*Task instructions:*
Only lines containing the string "computer" belong in the answer; find them in the records and copy them.

*Data for this task:*
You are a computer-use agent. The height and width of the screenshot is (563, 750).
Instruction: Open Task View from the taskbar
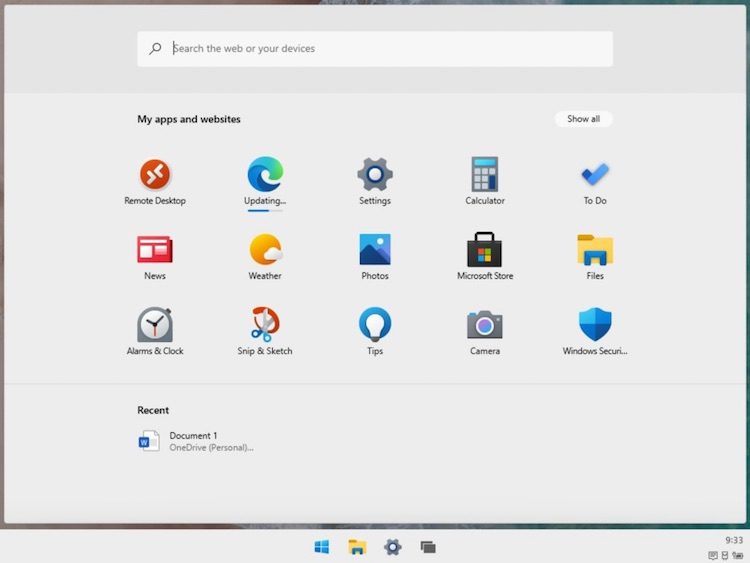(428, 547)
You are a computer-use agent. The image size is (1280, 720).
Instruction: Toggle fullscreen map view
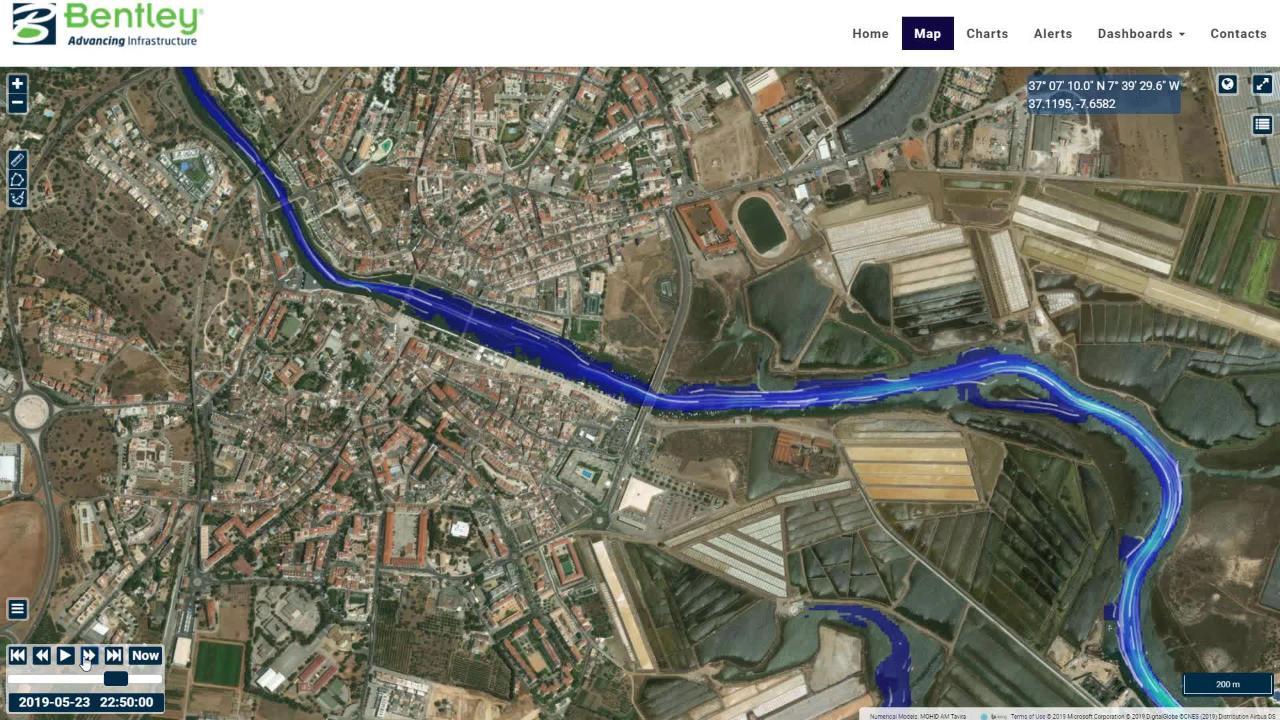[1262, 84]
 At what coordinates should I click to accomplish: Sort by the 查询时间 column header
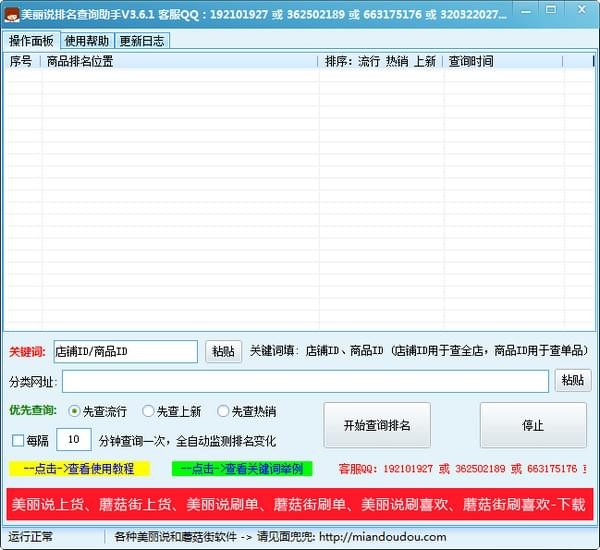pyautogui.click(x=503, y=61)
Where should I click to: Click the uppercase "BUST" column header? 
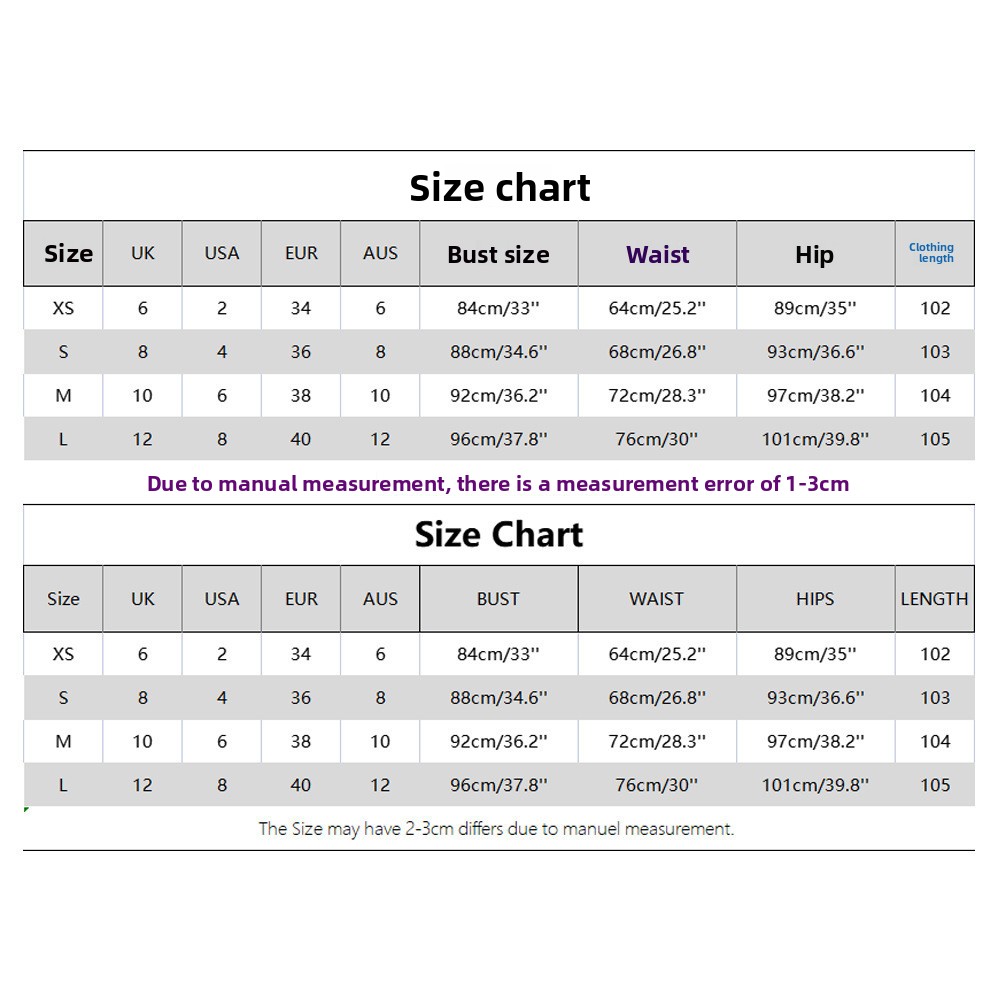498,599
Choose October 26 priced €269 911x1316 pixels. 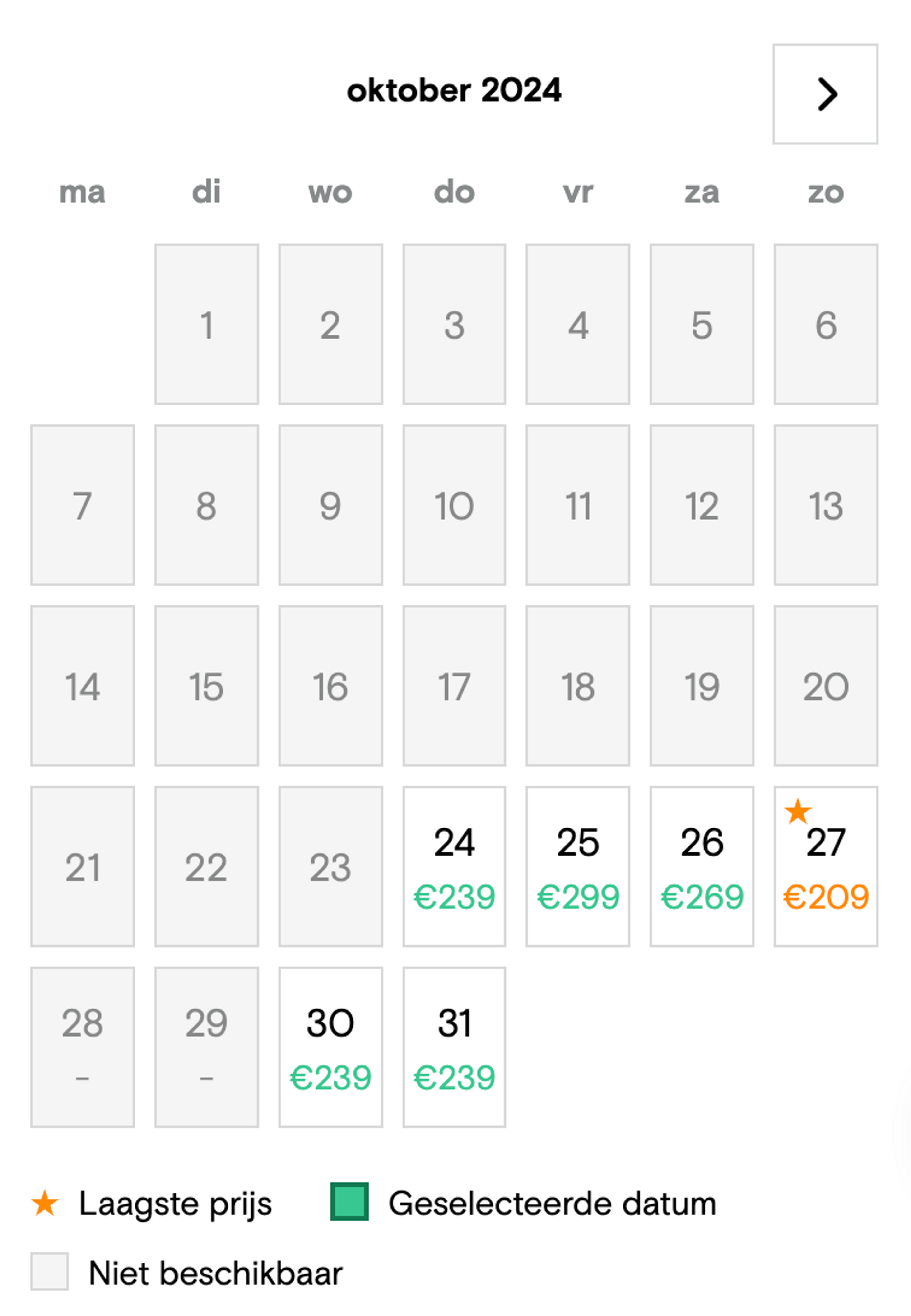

...

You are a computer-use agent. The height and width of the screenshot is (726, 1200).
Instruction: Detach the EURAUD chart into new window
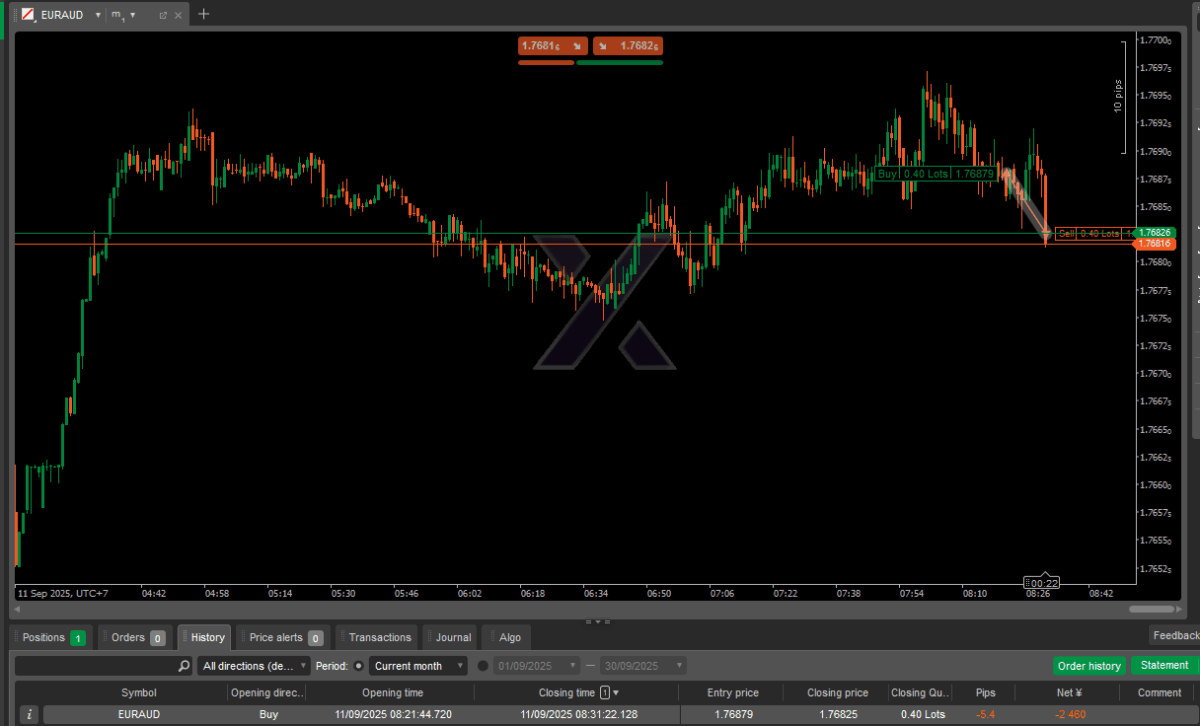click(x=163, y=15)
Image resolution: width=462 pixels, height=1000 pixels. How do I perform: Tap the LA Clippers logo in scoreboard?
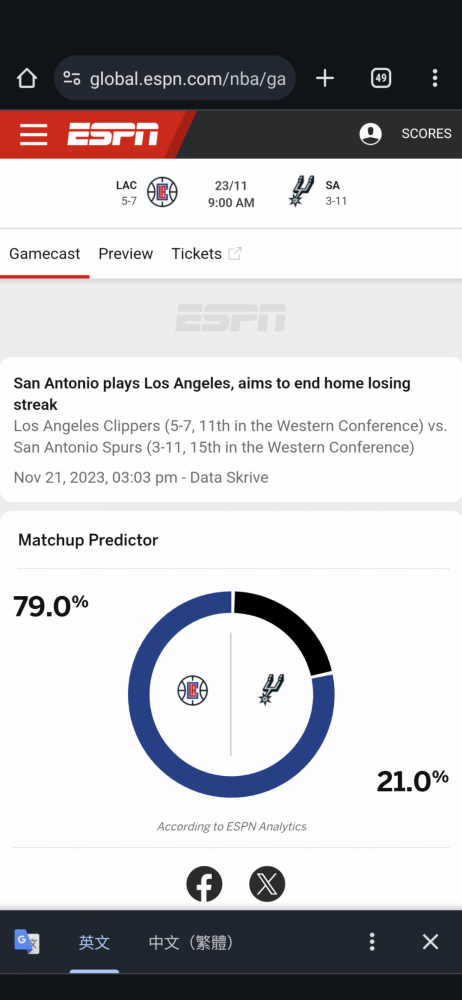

==

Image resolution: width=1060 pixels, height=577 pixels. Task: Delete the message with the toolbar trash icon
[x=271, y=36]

*Finished task:*
You are a computer-use agent. The height and width of the screenshot is (563, 750).
You are a computer-use agent. The image size is (1280, 720).
You are a computer-use agent. The height and width of the screenshot is (726, 1200).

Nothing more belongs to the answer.